» GOAL
Can you extract every line below that contains the string "Viewport", treating uppercase and lowercase as different, and copy each one out whole?

» DATA TO USE
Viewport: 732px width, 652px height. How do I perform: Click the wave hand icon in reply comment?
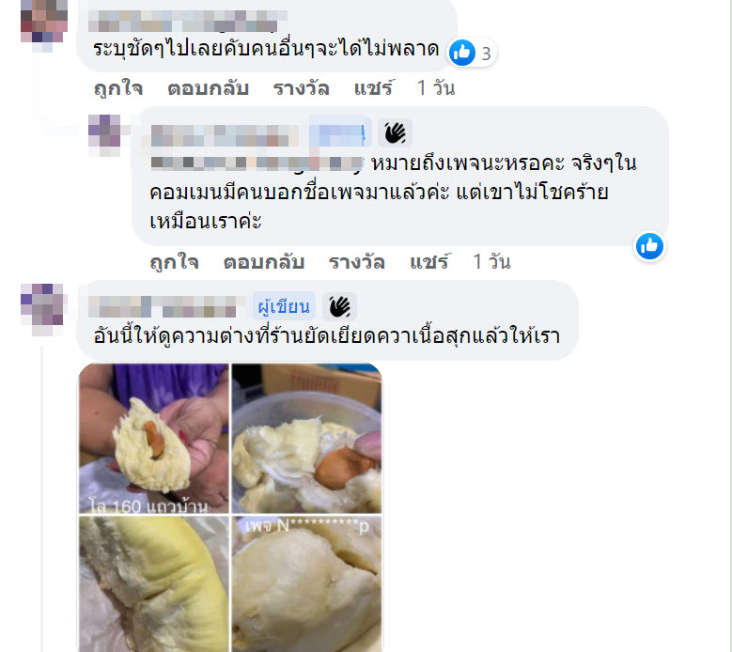click(x=395, y=133)
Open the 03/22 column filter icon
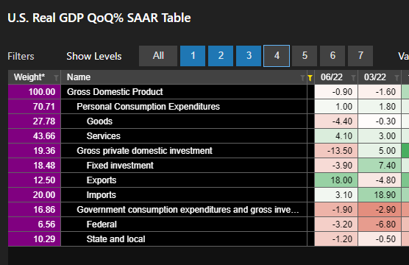The height and width of the screenshot is (265, 409). (x=396, y=77)
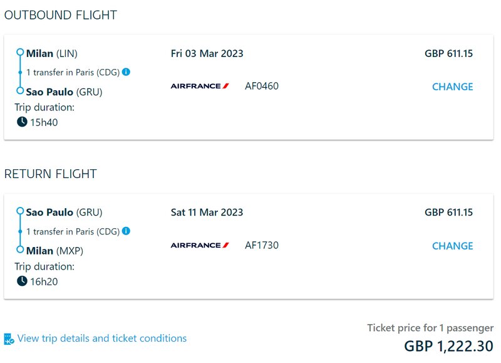
Task: Click total price GBP 1,222.30
Action: [x=448, y=346]
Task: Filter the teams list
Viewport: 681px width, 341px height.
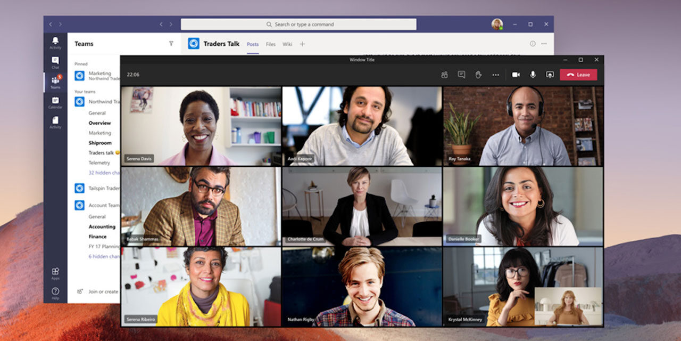Action: (170, 44)
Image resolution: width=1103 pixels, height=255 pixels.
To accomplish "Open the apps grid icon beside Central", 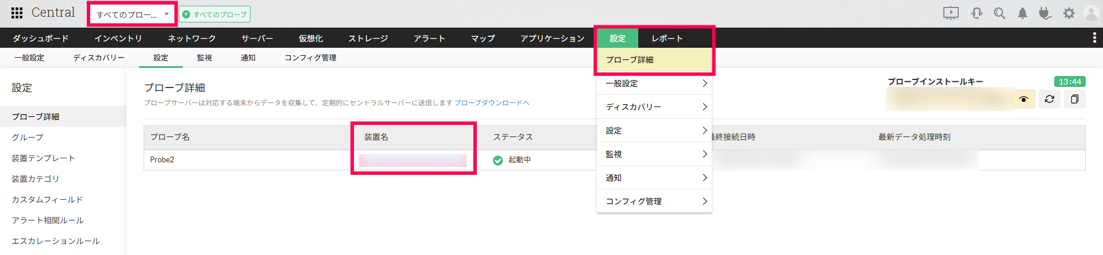I will 17,13.
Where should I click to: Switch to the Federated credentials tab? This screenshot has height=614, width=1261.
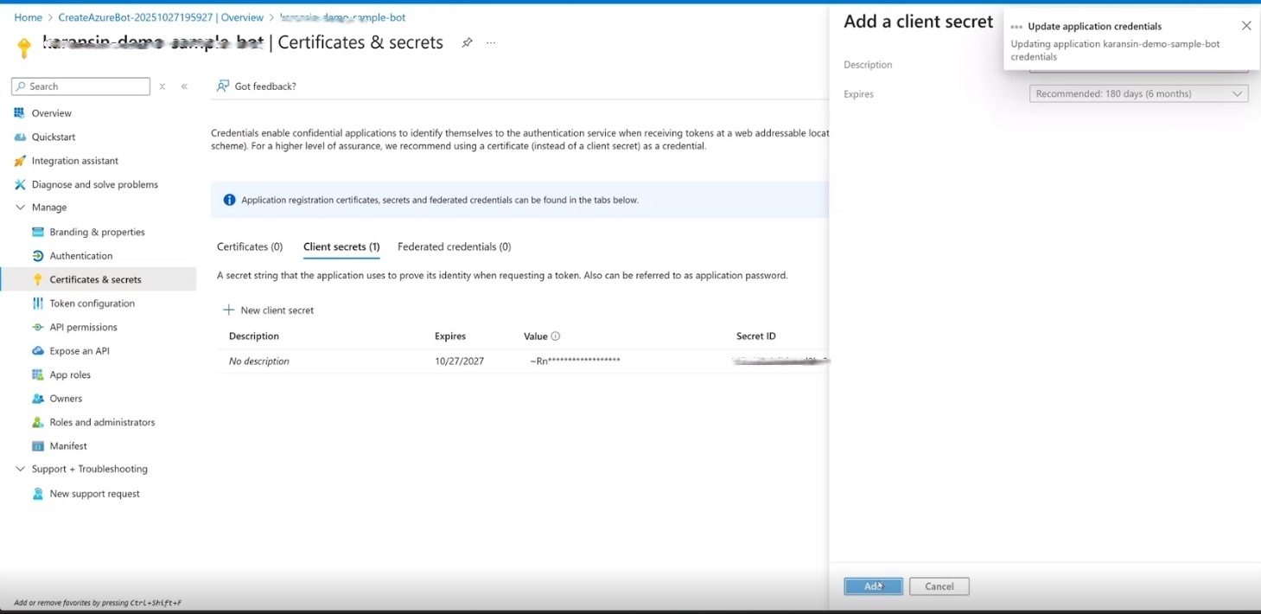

» OUTPUT
Viewport: 732px width, 652px height. How do I perform: Click the wave hand icon in reply comment?
Viewport: 681px width, 341px height.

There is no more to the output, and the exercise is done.